While the changes we adopt today at the suggestion of the committee are generally explained in the accompanying reporter's notes, we wish to comment upon the abolition of Arkansas Rule of Civil Procedure 83. In 1984 the committee suggested that we abolish all local court rules. We declined to do so at that time, but asked the committee to document its complaint that local rules were unnecessary and were serving as little more than traps for the unwary lawyer or litigant participating in a case while away from home. The committee came back to us with documented instances of conflict between local rules and the Arkansas Rules of Civil Procedure. We noted that at that juncture some trial judges announced that they could well do without local rules and declared that they would no longer have them.

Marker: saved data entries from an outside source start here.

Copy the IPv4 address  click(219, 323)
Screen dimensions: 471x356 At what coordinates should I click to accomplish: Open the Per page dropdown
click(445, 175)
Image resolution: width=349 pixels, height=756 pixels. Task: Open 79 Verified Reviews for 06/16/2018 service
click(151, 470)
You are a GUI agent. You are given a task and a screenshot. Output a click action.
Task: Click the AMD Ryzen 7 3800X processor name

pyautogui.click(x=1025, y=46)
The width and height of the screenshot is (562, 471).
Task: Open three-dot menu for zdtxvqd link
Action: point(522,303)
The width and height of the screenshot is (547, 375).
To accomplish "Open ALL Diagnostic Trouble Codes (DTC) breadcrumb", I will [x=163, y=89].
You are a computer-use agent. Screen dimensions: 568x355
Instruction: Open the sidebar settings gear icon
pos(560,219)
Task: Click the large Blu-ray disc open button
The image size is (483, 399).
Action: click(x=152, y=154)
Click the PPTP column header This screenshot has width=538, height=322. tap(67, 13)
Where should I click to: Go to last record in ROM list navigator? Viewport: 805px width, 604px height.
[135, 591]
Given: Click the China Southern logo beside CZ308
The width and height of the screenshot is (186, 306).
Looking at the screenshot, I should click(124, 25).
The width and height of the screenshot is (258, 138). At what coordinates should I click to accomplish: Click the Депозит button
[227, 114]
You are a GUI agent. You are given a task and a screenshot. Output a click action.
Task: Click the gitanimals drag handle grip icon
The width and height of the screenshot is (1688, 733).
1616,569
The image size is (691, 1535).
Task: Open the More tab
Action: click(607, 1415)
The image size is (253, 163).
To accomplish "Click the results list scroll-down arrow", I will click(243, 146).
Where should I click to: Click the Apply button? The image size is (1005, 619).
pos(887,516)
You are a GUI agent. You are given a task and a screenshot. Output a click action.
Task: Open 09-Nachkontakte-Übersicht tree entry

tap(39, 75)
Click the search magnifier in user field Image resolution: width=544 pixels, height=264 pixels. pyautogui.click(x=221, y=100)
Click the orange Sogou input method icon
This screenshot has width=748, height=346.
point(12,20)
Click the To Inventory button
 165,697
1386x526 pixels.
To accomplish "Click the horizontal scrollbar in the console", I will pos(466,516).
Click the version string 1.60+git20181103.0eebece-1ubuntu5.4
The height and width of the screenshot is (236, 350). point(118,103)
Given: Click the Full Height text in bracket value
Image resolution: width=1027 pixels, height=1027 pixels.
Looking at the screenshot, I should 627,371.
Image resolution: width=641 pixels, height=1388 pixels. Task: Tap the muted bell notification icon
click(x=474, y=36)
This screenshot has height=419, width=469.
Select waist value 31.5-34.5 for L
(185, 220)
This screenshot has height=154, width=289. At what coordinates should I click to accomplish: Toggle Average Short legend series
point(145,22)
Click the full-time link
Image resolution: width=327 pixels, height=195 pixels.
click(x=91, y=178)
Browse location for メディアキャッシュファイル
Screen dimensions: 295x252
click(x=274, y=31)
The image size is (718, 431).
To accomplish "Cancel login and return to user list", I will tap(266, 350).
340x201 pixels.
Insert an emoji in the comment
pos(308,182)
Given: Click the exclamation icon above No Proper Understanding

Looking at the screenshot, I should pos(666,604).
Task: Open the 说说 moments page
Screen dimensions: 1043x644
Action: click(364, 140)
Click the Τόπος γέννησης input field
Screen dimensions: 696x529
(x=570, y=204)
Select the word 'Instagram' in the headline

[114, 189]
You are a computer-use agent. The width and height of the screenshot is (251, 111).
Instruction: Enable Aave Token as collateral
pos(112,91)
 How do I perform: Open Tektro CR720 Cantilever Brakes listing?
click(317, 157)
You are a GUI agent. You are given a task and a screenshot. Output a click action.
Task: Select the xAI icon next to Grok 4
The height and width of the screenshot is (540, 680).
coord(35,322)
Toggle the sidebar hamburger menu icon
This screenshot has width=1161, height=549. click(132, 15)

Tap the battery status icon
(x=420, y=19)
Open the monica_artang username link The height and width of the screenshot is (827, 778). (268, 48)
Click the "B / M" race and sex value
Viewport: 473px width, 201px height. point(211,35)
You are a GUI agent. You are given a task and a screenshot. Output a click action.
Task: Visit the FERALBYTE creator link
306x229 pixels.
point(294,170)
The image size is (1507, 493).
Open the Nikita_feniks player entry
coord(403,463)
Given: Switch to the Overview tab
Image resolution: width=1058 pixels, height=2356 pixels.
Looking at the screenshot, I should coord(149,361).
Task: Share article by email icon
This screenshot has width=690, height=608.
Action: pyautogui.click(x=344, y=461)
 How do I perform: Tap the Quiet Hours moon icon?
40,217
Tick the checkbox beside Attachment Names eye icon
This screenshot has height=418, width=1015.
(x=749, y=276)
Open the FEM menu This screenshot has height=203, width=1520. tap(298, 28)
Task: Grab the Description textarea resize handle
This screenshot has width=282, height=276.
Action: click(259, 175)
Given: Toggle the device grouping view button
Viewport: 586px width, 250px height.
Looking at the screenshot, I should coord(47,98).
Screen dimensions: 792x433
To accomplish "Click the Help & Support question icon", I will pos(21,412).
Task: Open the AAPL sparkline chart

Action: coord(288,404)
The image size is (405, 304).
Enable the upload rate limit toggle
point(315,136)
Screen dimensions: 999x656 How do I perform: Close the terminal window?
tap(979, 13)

We then embarked upon a compromise. We asked the trial courts to review their local rules and to tender revised versions of their local rules. We then received proposed local rules from a number of the trial judges. We submitted those proposals to our committee for review, and we ultimately approved most of them, excepting from approval those which were in direct conflict with Arkansas Rules of Civil Procedure. The many trial judges who did not respond to our order that they review and submit proposed rules to us for review no longer have local rules, as our per curiam order of December 22, 1986, stated: "As of July 1, 1987, the only local rules in effect in the circuit, chancery and probate courts will be those filed subsequent to June 24, 1985, and approved by this court after review by the appropriate committee or committees."
In our initial screening, and as we have continued to review local rules tendered to us, we and the committee have observed that many of the rules are no more than "housekeeping" orders having nothing to do with the conduct of lawyers or litigants. Others are duplicative of the Arkansas Rules of Civil Procedure and thus serve no purpose except to say the same thing a different way and provide unnecessary fodder for disagreement. Sometimes, hidden within these innocuous and repetitious provisions, there are procedural requirements which do not conflict with the Arkansas Rules of Civil Procedure and which may seriously affect the rights of litigants. To become aware of these rules, a litigant or counsel may have to wade through many pages of confusing materials.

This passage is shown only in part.